LCSR File System Risk Assesment

Updated October 14, 2003

NetApp File Server

The NetApp (koko) provides fast, reliable storage via RAID 4 technology. Errors on disks can be corrected "on the fly." Any single disk failure is replaced automatically from a spare disk pool. The data on the lost disk is reconstructed from the parity information on the RAID volume. The volumes also employ a snapshotting facility which serves as an online backup facility for corrupted or deleted files.

Risk Assessment

Risk User corrupts or deletes one or more files
Probability Moderate
Impact Low
Discussion As described in our file recovery description, snapshots are regularly taken of user filesystems. A file lost within the past two days can be restored to its state within typically 4 hours of the deletion. Within two weeks, the file can be recovered as it was within a day of its loss. For two months, the file can be restored to its status on weekly checkpoints.
No backups for general user files are kept for longer than about 2 months, so no restore is possible after that point.

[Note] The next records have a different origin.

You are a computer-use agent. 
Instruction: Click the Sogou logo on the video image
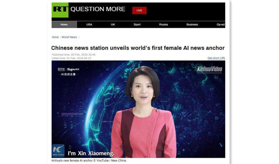click(x=73, y=70)
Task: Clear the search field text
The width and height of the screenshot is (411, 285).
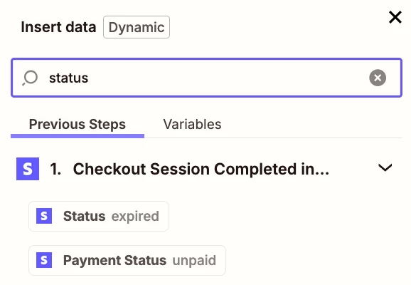Action: 378,78
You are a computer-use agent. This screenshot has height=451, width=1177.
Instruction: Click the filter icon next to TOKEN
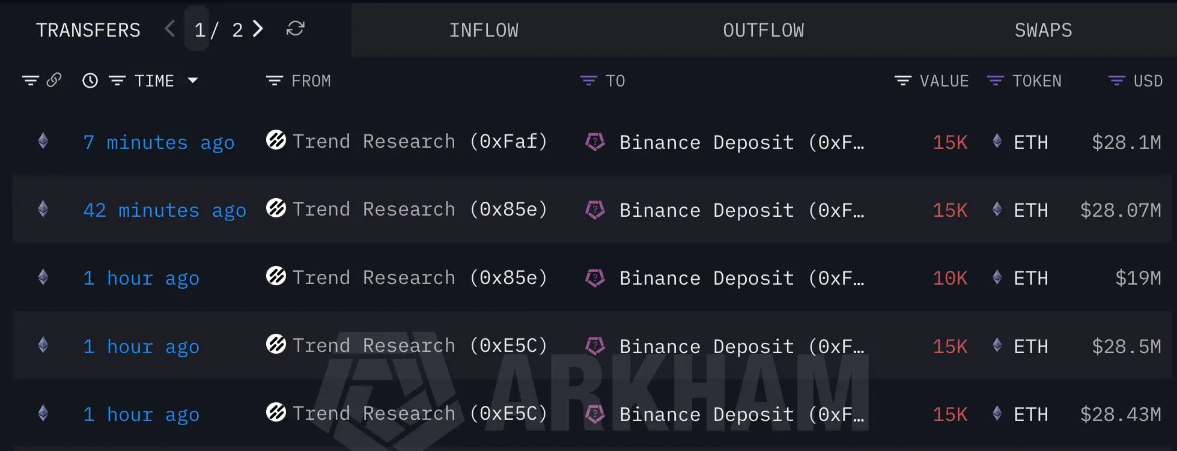[x=996, y=80]
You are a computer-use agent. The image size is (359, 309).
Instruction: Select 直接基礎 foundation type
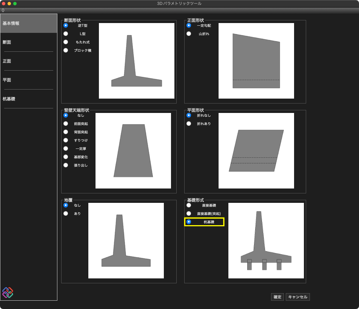click(189, 205)
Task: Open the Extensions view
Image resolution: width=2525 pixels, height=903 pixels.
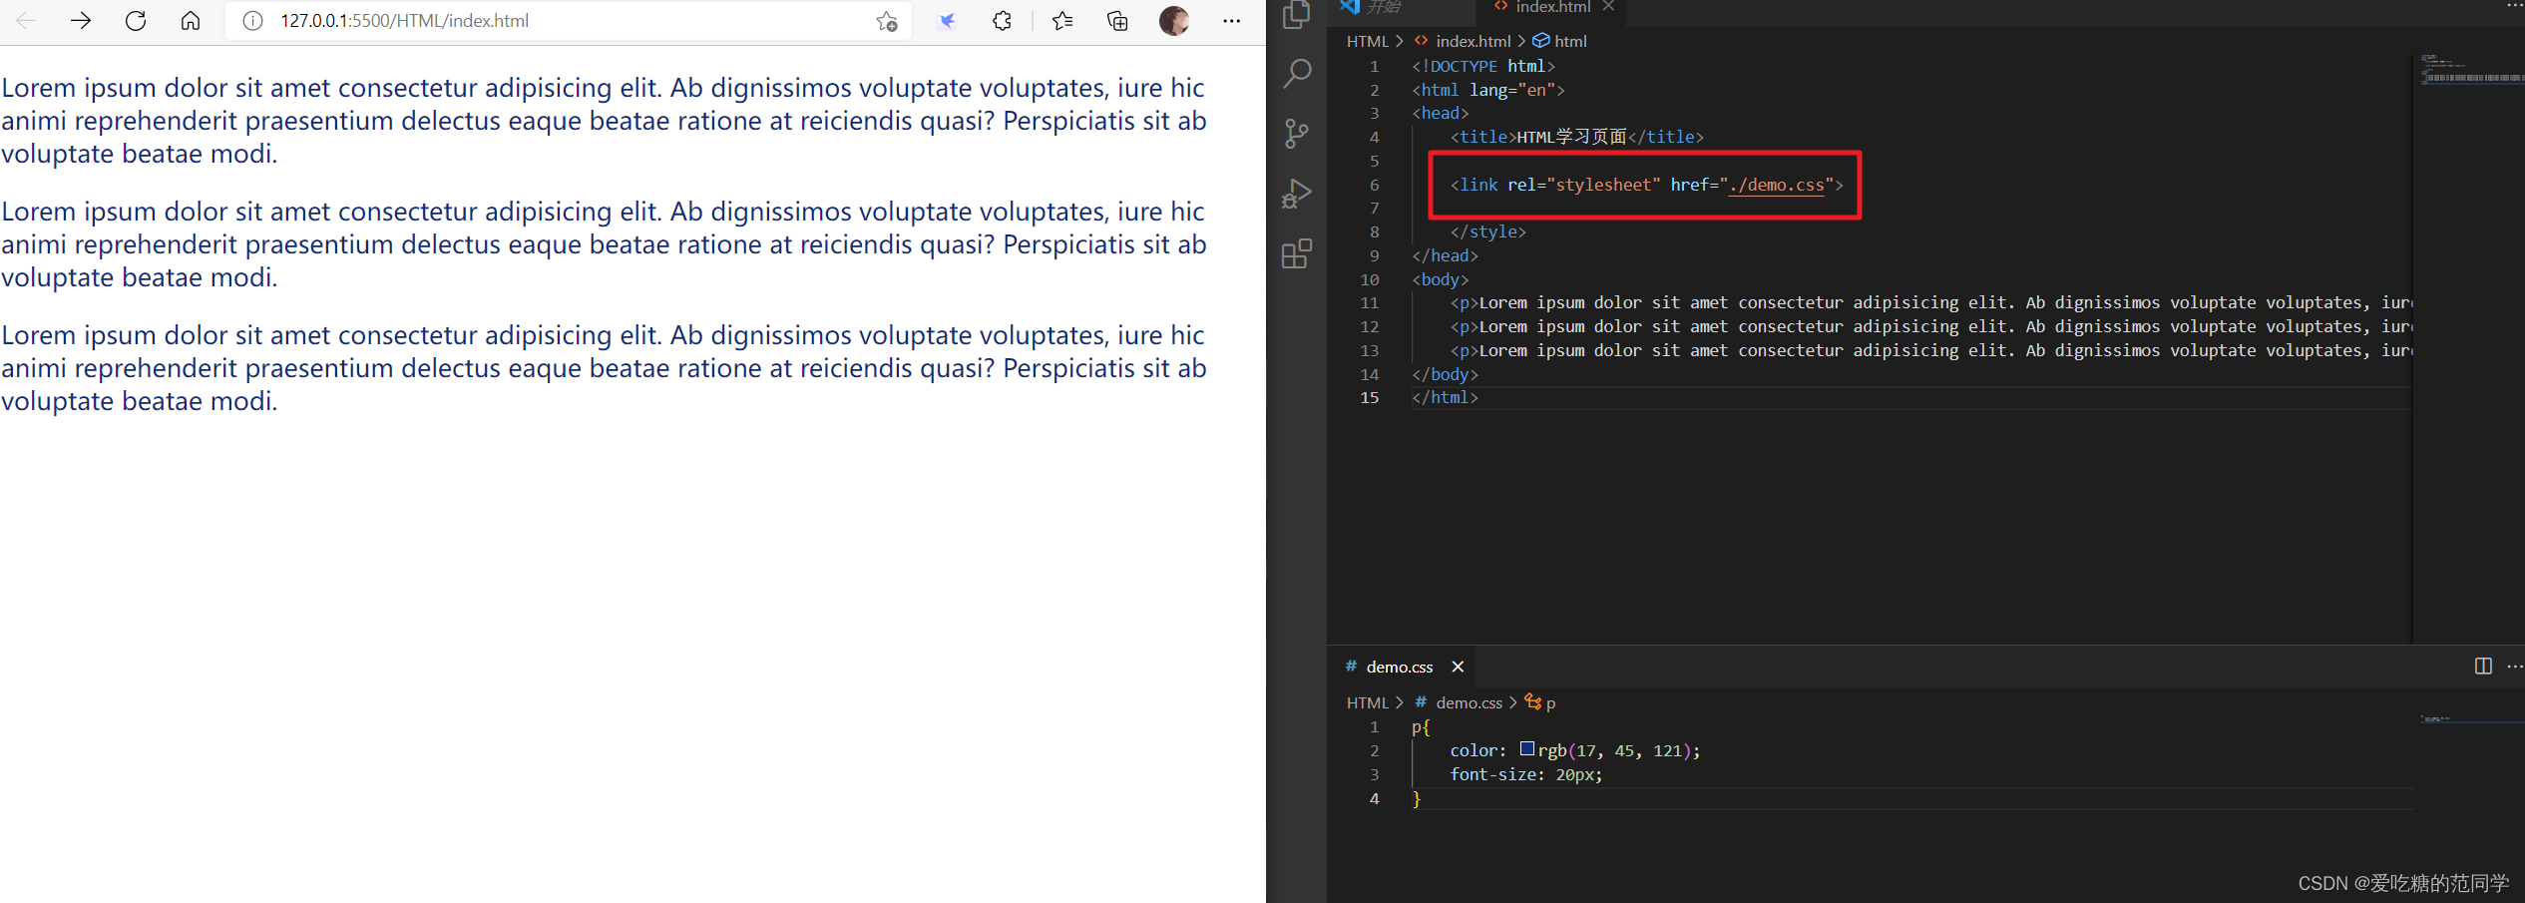Action: pyautogui.click(x=1296, y=253)
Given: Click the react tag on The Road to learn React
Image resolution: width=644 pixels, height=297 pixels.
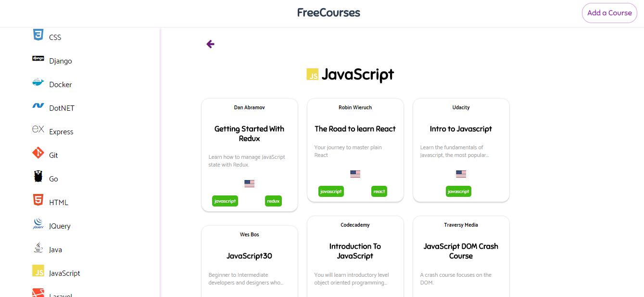Looking at the screenshot, I should 379,191.
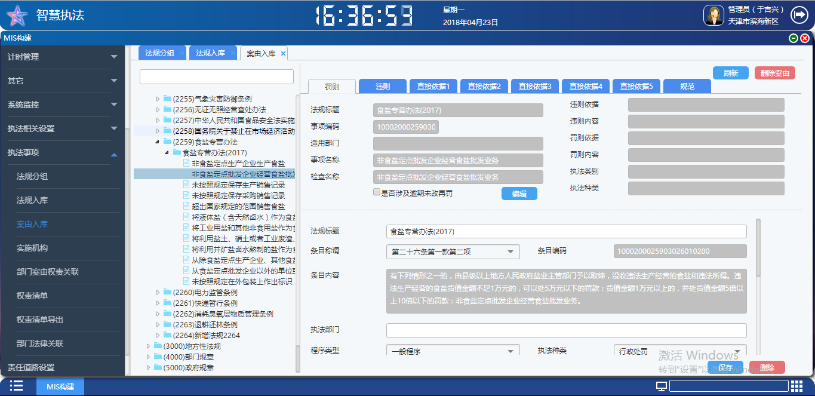Viewport: 815px width, 396px height.
Task: Click the logout arrow icon in header
Action: click(798, 14)
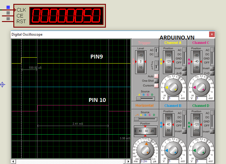Click the green Channel D position arrow
226x164 pixels.
pos(189,125)
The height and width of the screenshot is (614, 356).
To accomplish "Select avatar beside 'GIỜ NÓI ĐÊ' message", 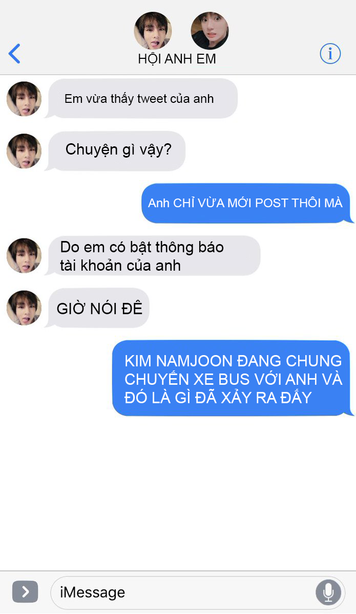I will pos(24,308).
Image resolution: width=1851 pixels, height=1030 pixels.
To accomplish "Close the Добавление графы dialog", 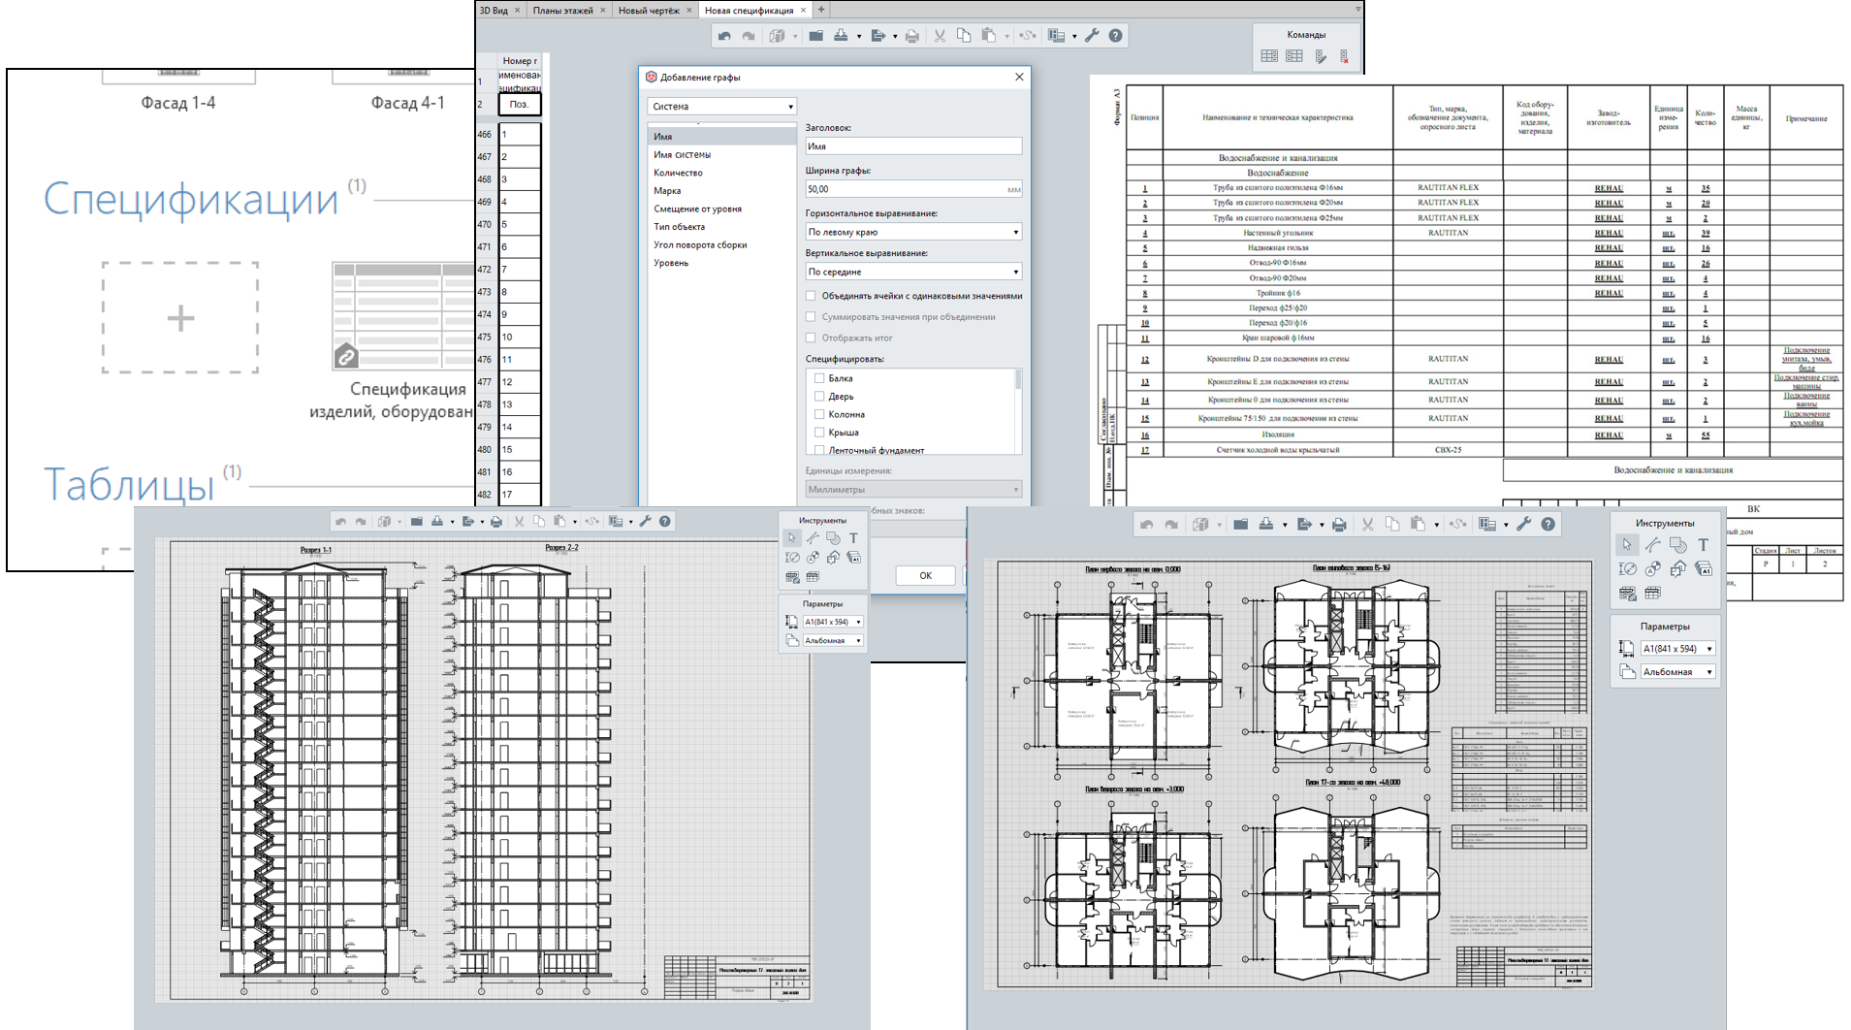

Risk A single disk fails on a data volume
Probability Low
Impact Low
Discussion On detecting a disk failure, the NetApp automatically replaces the dead disk with a working spare. It immediately begins reconstructing the new disk image from the parity information contained in the RAID volume. During the course of this reconstruction, access to the volume will still be available but will be slower.
At the same point as this is occurring, a notification is sent to support at Network Appliance. They will replace the failed disk within the next business day.

Risk Multiple disks fail simultaneously on a data volume
Probability Extremely low
Impact High
Discussion For this to occur, another disk on the same volume has to fail while a recovery from a single disk failure on that volume is taking place.
Should this occur, we would have to restore the entire volume from tape. This operation would take on the order of a day to complete. In this case, the volume would be restored to its state as of the last monthly dump to tape. Since tape dumps do not dump snapshots (the dumps themselves are actually done of a temporary snapshot), all snapshots of the recovered volume would be lost. Additionally, if the volume lost was the volume on which the system resides, the NetApp would be down until the volume could be restored.

Risk Hardware failure of NetApp itself
Probability Extremely low
Impact Extremely high
Discussion Network Appliance has built its reputation on reliability. The hardware is built with redundancy to avoid any single points of failure. (For example, there are two hardware paths to each disk.) Every week, diagnostics are automatically run on the hardware and disks. The results are reported to support at Network Appliance. Should any problems be indicated, Network Appliance will correct the problem before it progresses.
Should a hardware failure of the NetApp occur, all data on the NetApp would not be available until the hardware is replaced. Our contract specifies that they will have replacement hardware on site within 2 hours of a call. Additional downtime would be incurred in locating staff to diagnose the problem and report it to Network Appliance and in installing the replacement hardware.
If the hardware failure corrupted one or more volumes, the multiple disk failure recovery would have to be followed for each lost volume.